GSoC Logs: aiida_core

Jason Eu

Created: 2020/05/06

Modified: 2020/06/09

Description

Here I record the logs of exploring, changing of aiida_core code base. The post is organized in date.

May-06

The project entry point

I explore the code base of aiida_core, to decide where to kick off gsoc project. There are lots of code involved with tornado, and I divide them into following several categories.

  1. The code interact with plum
  2. The component that need asynchronous supported natually, e.g. aiida/engine/transports.py
  3. coroutines are running at the event loop of runner object.

transports

The engine/transports.py could be the good starting point.

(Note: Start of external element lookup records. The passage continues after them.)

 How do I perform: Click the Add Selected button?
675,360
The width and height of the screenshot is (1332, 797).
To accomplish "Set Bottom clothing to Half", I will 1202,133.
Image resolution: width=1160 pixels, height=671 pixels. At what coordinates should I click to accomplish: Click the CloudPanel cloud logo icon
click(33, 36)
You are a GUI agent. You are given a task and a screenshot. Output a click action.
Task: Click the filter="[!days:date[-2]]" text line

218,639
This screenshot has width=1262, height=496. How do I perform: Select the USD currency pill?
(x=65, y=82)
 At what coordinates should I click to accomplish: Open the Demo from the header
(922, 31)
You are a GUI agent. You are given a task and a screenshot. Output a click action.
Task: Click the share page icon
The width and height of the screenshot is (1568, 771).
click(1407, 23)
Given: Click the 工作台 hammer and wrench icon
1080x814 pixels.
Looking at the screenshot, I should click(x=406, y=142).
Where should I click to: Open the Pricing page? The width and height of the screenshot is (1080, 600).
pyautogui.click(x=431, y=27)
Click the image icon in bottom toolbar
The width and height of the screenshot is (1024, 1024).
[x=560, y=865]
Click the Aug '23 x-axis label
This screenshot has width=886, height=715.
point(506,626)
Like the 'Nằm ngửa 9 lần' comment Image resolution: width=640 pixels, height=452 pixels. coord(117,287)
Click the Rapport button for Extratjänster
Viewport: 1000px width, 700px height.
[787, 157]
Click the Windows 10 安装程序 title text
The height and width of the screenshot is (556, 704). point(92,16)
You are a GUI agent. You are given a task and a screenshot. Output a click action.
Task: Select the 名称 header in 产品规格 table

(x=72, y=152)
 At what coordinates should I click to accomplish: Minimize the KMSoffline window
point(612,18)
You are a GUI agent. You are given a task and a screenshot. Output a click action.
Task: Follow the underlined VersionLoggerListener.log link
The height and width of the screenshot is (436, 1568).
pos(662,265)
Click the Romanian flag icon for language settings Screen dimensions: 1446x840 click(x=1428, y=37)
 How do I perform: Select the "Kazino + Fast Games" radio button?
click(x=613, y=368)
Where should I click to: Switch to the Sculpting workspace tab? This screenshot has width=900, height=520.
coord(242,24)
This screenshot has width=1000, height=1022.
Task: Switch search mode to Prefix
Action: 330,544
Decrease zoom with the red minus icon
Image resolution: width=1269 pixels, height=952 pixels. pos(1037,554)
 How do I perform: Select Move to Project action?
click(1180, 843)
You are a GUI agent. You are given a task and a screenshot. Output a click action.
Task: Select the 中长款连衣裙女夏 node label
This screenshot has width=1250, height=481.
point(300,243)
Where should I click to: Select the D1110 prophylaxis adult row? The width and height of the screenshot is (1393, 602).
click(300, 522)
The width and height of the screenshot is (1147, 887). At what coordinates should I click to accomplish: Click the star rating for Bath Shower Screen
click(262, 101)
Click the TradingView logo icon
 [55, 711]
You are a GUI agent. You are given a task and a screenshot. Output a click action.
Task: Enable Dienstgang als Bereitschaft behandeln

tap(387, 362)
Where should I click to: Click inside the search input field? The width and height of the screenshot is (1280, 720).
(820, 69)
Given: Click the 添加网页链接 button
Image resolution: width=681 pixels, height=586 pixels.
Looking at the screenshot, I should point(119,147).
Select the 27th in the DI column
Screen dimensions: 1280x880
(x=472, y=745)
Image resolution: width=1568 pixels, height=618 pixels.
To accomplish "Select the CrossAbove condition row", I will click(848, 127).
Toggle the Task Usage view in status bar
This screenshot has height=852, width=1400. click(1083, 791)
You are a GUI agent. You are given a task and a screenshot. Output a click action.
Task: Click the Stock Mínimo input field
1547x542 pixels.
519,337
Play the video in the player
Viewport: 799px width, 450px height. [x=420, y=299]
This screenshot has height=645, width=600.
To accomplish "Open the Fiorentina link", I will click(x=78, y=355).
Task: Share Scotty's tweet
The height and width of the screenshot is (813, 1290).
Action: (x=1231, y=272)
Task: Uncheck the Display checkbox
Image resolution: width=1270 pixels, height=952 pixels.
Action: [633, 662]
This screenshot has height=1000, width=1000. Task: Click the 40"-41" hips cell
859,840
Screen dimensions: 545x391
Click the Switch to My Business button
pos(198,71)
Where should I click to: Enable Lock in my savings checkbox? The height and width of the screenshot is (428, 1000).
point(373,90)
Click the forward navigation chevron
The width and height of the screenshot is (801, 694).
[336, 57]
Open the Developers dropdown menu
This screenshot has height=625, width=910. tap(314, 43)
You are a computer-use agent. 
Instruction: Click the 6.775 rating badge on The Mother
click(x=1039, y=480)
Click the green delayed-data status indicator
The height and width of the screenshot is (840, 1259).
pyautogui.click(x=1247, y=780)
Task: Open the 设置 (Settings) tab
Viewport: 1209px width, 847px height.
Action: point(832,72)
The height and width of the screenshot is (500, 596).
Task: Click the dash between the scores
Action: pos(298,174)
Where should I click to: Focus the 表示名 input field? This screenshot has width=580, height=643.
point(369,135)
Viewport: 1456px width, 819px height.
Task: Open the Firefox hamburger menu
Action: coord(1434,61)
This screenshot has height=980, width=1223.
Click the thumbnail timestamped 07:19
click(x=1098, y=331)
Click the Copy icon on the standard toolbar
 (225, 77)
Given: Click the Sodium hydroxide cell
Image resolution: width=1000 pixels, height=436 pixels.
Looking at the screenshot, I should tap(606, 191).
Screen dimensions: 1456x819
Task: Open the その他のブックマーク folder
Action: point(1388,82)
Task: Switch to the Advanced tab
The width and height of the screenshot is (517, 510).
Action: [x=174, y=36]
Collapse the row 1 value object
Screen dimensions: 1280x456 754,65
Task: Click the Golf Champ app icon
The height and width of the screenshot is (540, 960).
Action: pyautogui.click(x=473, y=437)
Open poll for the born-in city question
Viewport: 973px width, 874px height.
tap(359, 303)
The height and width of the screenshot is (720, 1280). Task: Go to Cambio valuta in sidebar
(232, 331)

The transports is a component in aiida_core used for handle the connection with to the client computer. In principle, it may cost some time to open the link to the computer, therefore it should not be blocked. That is why asynchronous programming intervened.

TransportQueue object has its own loop, if not set, use the event loop of the main thread i.e. IOLoop.current() . Then all the coroutines of transport tasks are running in this loop.

improved.

In test tests/engine/test_work_chain.py, the inspect.stack is now support nametuple to inspect the function name. Therefore, can be improved for python>=3.5

add_callback v.s. ensure_future in process async test

Now I change process test in plum by launching a process throughly asynchronous with asyncio.ensure_future. The previous implementation is adding a callback function in the loop and then launch the loop. Here with pytest asyncio, I have the whole test function running in a loop by decorate the test with @pytest.mark.asyncio. As a result, I cannot add callback in the current loop, while have to launch the coroutine by ensure_future. This is not wrong in the situation, but this implementation is not compatible with the process test case in aiida_core which add the function by loop.add_callback and then running the loop.

So my question is which implementation is good? Can I use the same approach in aiida_core? Check the two types of implementation at here

My understanding is that ensure_future is register a coroutine to be run in the future. ensure_future is the asynchronous counterpart of the call_soon which for running a synchronous function in event loop. And to run function in the event loop of other thread, call_soon_threadsafe and its asynchronous counterpart run_corountine_threadsafe are used.

Please check https://cheat.readthedocs.io/en/latest/python/asyncio.html for more information.

May-07

asynchronous of CalculationFuture

The CalculationFuture object only get set when the calculation is finished. There are two ways to get the result of CalculationFuture set. One is by communicating over RabbitMQ broadcast, the other is by polling and waiting for poll interval before check whether is the result set.

_poll_calculation is a coroutine since it is counting and check the state of future, it is asynchronous with process, they are running in the same event loop of runner.

investigate exponential_backoff_retry

When a function is running by using exponential_backoff_retry, the function is first change to a coroutine if is not. Then the function is retry until it is successfully run. The exponential_backoff_retry itself is a coroutine since it should not block other steps of process, and it is run in an event loop. Every time the function is retried, exponential_backoff_retry adds a asynchronous counter to count the time to wait the function to be run. The time of counter is exponentially increased. Therefore, it is named exponential_backoff_retry.

Logger configuration

When changing tornado to asyncio, the logger of asyncio should also be implement. For reference, https://docs.python.org/3/library/asyncio-dev.html#logging Just setting loggers in file aiida/common/log.py and aiida/manage/configuration/options.py .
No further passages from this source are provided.